Exercise objective: Below is a listing; reproduce exactly its lines from the one containing "Given: Select Add" to its last line, both ends kept, and no other lines.
---------- Data for this exercise ----------
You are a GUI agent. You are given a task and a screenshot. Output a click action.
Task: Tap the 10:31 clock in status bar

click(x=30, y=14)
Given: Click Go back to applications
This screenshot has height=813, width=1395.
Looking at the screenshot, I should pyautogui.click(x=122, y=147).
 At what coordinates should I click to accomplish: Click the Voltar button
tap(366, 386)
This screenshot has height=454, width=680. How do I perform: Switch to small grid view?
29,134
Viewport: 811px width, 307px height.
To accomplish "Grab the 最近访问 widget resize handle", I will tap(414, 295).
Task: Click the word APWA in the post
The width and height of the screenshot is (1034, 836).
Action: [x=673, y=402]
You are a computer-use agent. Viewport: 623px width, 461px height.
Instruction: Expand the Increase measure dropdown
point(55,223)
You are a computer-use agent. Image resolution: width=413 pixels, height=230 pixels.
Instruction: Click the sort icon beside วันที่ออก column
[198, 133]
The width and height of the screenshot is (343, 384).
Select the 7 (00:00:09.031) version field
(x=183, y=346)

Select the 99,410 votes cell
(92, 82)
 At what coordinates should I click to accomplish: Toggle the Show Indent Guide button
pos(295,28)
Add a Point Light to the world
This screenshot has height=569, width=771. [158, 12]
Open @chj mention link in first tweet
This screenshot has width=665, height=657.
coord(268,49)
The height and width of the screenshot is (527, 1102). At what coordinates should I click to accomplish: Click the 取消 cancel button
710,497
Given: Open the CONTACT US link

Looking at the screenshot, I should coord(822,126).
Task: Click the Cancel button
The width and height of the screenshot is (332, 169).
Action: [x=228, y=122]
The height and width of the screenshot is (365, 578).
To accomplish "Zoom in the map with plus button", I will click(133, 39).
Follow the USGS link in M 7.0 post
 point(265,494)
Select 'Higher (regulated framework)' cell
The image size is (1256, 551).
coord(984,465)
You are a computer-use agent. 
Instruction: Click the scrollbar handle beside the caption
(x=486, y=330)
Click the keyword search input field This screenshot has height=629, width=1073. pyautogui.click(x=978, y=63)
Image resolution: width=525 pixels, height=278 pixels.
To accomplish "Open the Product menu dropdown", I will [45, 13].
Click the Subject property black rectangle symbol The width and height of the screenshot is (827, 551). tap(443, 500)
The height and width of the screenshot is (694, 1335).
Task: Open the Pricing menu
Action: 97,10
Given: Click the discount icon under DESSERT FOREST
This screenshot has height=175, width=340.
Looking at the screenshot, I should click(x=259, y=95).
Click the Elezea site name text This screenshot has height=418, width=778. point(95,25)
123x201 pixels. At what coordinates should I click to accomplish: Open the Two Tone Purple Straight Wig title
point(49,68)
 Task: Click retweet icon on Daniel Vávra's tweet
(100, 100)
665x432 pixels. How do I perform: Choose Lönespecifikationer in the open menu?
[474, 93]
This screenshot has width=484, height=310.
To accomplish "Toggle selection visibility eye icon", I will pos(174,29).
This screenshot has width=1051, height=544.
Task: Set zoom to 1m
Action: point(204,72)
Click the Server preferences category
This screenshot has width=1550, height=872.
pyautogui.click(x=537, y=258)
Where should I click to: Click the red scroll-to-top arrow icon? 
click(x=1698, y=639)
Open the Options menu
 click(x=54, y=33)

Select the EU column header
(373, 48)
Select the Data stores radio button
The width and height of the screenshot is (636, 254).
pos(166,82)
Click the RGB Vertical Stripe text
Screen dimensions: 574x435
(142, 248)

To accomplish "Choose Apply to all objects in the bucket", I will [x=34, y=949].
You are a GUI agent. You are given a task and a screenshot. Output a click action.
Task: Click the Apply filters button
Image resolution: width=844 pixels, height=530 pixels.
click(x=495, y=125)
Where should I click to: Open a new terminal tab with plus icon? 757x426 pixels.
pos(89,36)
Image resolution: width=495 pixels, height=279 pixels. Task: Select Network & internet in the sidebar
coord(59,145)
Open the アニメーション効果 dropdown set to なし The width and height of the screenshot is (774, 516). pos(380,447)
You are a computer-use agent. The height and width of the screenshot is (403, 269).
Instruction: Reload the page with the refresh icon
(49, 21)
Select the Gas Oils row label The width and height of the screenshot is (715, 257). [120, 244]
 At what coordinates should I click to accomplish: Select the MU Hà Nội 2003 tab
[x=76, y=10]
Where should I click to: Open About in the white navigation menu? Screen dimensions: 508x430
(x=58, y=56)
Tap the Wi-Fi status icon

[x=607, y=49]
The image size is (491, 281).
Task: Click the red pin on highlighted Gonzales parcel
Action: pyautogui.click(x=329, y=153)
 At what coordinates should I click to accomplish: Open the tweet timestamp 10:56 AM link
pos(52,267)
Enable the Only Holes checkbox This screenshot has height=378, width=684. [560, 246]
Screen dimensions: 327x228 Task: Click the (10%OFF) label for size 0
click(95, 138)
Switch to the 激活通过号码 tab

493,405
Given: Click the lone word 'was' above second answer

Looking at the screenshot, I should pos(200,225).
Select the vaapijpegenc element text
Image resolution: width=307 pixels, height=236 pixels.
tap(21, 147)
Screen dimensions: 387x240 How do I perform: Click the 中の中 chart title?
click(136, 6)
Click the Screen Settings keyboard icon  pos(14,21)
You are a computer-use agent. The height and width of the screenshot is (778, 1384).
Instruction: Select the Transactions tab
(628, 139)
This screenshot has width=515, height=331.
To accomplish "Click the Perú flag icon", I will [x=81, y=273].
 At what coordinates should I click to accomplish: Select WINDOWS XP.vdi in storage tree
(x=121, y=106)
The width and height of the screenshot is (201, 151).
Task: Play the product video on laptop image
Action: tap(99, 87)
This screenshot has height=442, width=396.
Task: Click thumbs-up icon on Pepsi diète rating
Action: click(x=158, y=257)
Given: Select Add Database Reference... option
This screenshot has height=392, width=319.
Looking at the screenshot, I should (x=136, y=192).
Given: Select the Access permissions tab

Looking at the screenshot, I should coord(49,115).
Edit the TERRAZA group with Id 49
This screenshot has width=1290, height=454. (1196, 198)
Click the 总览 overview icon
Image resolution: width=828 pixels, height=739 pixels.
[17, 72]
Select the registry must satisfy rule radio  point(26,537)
----------
Reply to the exercise:
Given: Select Add Database Reference... option
This screenshot has height=392, width=319.
Looking at the screenshot, I should (x=136, y=192).
Given: Select the Access permissions tab

Looking at the screenshot, I should coord(49,115).
Edit the TERRAZA group with Id 49
This screenshot has width=1290, height=454. (1196, 198)
Click the 总览 overview icon
Image resolution: width=828 pixels, height=739 pixels.
[17, 72]
Select the registry must satisfy rule radio  point(26,537)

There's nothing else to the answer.